## INSTRUCTIONS TO FOLLOW
Every entry that follows should be written out again exactly.

=== MATERIAL SUPPLIED ===

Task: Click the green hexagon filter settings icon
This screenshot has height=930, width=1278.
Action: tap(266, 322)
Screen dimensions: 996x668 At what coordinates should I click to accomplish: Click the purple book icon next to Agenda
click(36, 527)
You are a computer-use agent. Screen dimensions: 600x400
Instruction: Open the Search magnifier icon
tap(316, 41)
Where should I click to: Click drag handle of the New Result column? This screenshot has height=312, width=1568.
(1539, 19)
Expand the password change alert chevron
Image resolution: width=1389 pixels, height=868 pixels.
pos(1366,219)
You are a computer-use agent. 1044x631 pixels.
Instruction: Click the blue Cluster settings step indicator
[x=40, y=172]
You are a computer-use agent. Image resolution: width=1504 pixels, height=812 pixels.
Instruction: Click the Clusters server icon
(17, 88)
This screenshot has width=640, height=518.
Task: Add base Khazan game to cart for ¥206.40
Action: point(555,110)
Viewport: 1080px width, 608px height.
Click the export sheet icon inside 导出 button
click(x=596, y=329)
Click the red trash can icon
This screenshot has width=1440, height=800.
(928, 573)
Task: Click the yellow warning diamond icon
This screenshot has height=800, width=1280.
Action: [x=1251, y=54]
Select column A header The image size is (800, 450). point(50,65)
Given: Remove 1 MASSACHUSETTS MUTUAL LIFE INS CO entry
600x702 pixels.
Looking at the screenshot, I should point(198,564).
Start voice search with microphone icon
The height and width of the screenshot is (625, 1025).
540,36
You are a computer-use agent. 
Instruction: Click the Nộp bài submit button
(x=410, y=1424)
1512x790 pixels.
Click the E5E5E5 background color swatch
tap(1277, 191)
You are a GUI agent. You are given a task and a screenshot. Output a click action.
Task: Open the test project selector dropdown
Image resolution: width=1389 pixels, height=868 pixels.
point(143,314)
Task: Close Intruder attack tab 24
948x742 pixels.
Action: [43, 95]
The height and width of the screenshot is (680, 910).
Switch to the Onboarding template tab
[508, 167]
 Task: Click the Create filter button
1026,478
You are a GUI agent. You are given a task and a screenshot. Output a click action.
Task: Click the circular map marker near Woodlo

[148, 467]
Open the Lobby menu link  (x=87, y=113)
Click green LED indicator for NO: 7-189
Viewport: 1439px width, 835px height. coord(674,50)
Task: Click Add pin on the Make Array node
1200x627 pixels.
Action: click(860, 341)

===

## WRITTEN RESPONSE
Task: Click the green hexagon filter settings icon
This screenshot has height=930, width=1278.
Action: tap(266, 322)
Screen dimensions: 996x668 At what coordinates should I click to accomplish: Click the purple book icon next to Agenda
click(36, 527)
You are a computer-use agent. Screen dimensions: 600x400
Instruction: Open the Search magnifier icon
tap(316, 41)
Where should I click to: Click drag handle of the New Result column? This screenshot has height=312, width=1568.
(1539, 19)
Expand the password change alert chevron
Image resolution: width=1389 pixels, height=868 pixels.
pos(1366,219)
You are a computer-use agent. 1044x631 pixels.
Instruction: Click the blue Cluster settings step indicator
[x=40, y=172]
You are a computer-use agent. Image resolution: width=1504 pixels, height=812 pixels.
Instruction: Click the Clusters server icon
(17, 88)
This screenshot has width=640, height=518.
Task: Add base Khazan game to cart for ¥206.40
Action: point(555,110)
Viewport: 1080px width, 608px height.
Click the export sheet icon inside 导出 button
click(x=596, y=329)
Click the red trash can icon
This screenshot has width=1440, height=800.
(928, 573)
Task: Click the yellow warning diamond icon
This screenshot has height=800, width=1280.
Action: [x=1251, y=54]
Select column A header The image size is (800, 450). point(50,65)
Given: Remove 1 MASSACHUSETTS MUTUAL LIFE INS CO entry
600x702 pixels.
Looking at the screenshot, I should point(198,564).
Start voice search with microphone icon
The height and width of the screenshot is (625, 1025).
540,36
You are a computer-use agent. 
Instruction: Click the Nộp bài submit button
(x=410, y=1424)
1512x790 pixels.
Click the E5E5E5 background color swatch
tap(1277, 191)
You are a GUI agent. You are given a task and a screenshot. Output a click action.
Task: Open the test project selector dropdown
Image resolution: width=1389 pixels, height=868 pixels.
point(143,314)
Task: Close Intruder attack tab 24
948x742 pixels.
Action: [43, 95]
The height and width of the screenshot is (680, 910).
Switch to the Onboarding template tab
[508, 167]
 Task: Click the Create filter button
1026,478
You are a GUI agent. You are given a task and a screenshot. Output a click action.
Task: Click the circular map marker near Woodlo

[148, 467]
Open the Lobby menu link  (x=87, y=113)
Click green LED indicator for NO: 7-189
Viewport: 1439px width, 835px height. coord(674,50)
Task: Click Add pin on the Make Array node
1200x627 pixels.
Action: click(860, 341)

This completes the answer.